Chancellor Alistair Darling has come under pressure to rescue the UK's mortgage market in the wake of the US securitisation of mortgage giants Fannie Mae and Freddie Mac.
US Treasury Secretary, Henry Paulson made the announcement on Sunday that the US Government would be seizing control of Fannie and Freddie in addition to injecting as much as $200billion into the failing mortgage
The move has since sparked a surge in stock market activity as confidence in the housing market receives a boost. However, despite the flurry of stock activity worldwide, the London Stock Exchange was forced to shut down for seven hours due to a computer system failure that put a stop to trading, on a day that had the potential to give the FTSE 100 the boost it so needs.
And, as the US Treasury is praised for it's no nonsense attitude, the UK Treasury has come under fire for its caution that resulted in a disastrous Northern Rock takeover. Darling is now being urged to take control and act now to protect the UK's failing mortgage and housing markets.
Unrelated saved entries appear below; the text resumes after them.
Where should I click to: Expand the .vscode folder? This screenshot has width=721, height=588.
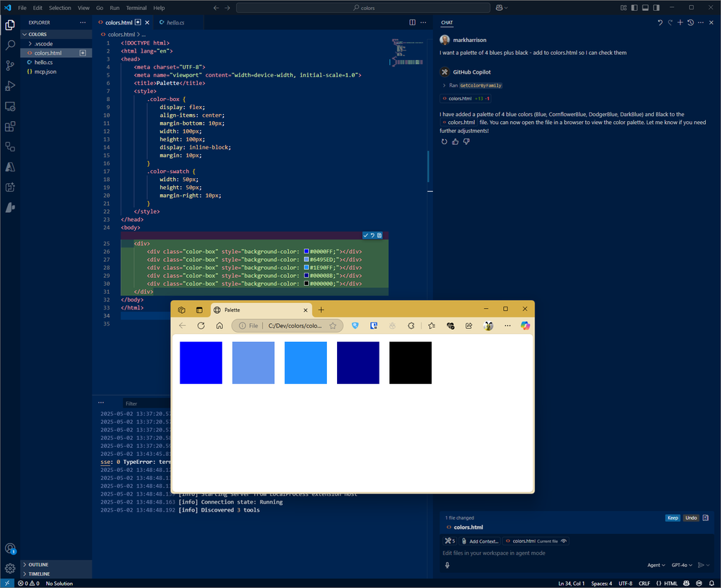[43, 43]
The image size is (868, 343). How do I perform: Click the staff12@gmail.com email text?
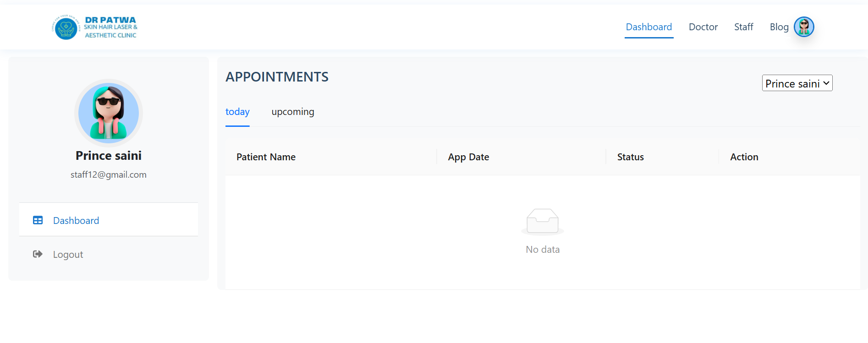(109, 174)
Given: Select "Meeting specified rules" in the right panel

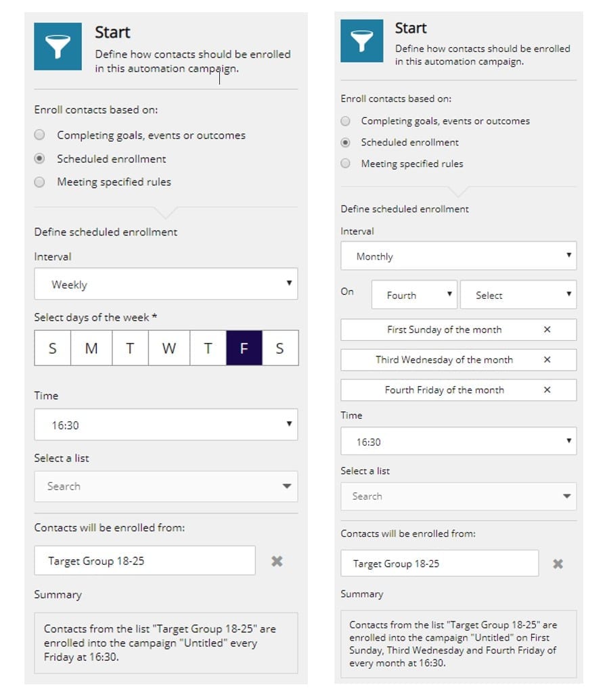Looking at the screenshot, I should coord(346,164).
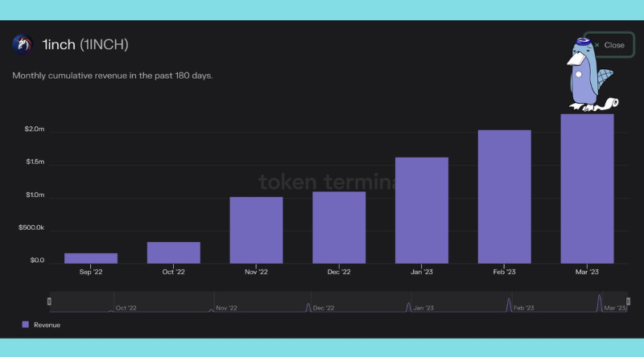This screenshot has width=644, height=357.
Task: Select the Oct '22 revenue bar
Action: coord(173,252)
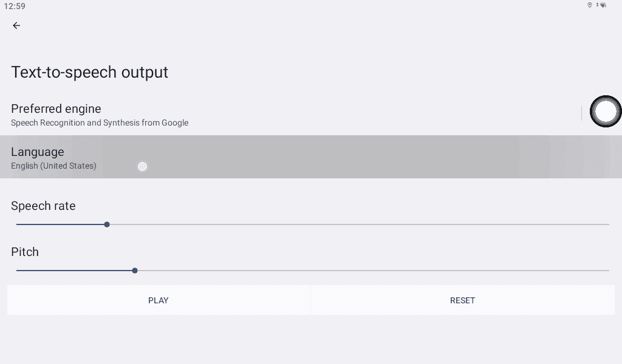Set Speech rate to minimum at track start
This screenshot has width=622, height=364.
point(17,224)
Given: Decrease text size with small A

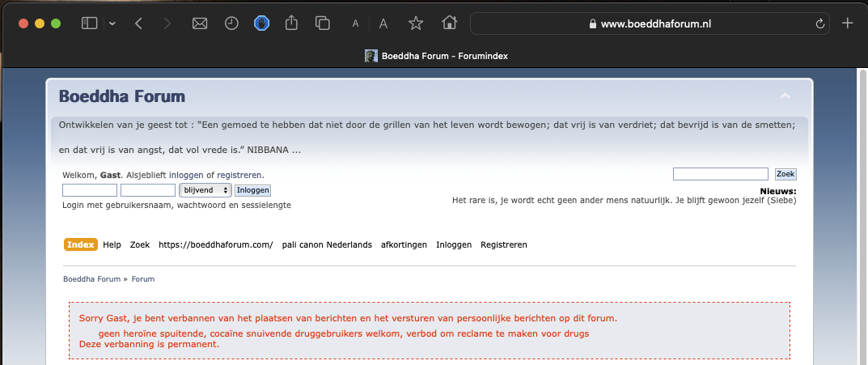Looking at the screenshot, I should 355,24.
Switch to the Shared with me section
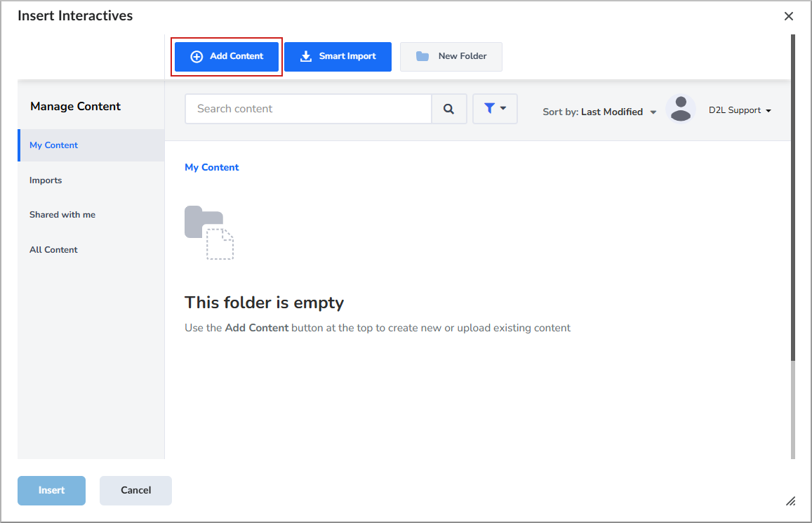Screen dimensions: 812x523 tap(62, 214)
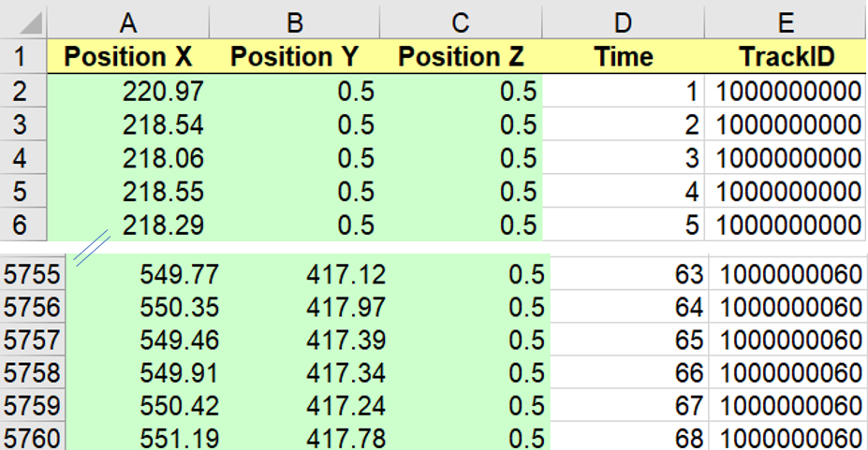Select row 5755 header
The height and width of the screenshot is (450, 868).
32,274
However, according to reports, the Chancellor is waiting for former HBOS chairman Sir James Crosby to submit his final proposals on how best to kick start the mortgage markets before he takes any action.
Commenting, director general of the Association of Mortgage Intermediaries (AMI) Chris Cummings, said: "This is the US endeavouring to fix capital markets in contrast to the announcement last week by the UK Government, which only sought to deal with retail markets. We urge Sir James Crosby to study the US action and to produce a considered and relevant response in relation to the travails of UK capital markets when he reports to the Chancellor in September. Work is needed to fix the capital markets and the US has shown the way."
The Crosby report is due later this month following preliminary reports, and is expected to focus on the Government's Special Liquidity Scheme
(SLS) that was introduced in April this year. The Scheme was meant to inject £50billion into the frozen mortgage market, however, actual figures stand at nearer £200billion according to reports. Nevertheless, the Scheme has loosened the mortgage market and it is thought that extending it will be under serious consideration by the Chancellor.
The original SLS is due to end at the end of October, however, the Council of Mortgage Lenders (CML, whose members account for 98 per cent of residential mortgage lending, has already written to the Chancellor urging him to extend it. Other measures thought to be brought up in the Crosby report include a potential multibillion-pound plan that could see the Government temporarily guarantee high-quality mortgage lending, freeing up more capital for other mortgage lending.
However, as Defaqto's economist Michael Baxter argues, this could mean that lenders fail to learn their lesson about irresponsible lending. He comments: "At core, the credit crunch was caused by excessive risk taking. By saving Fannie Mae and Freddie Mac, the US Government has increased the chance that banks will not learn their lesson from this episode."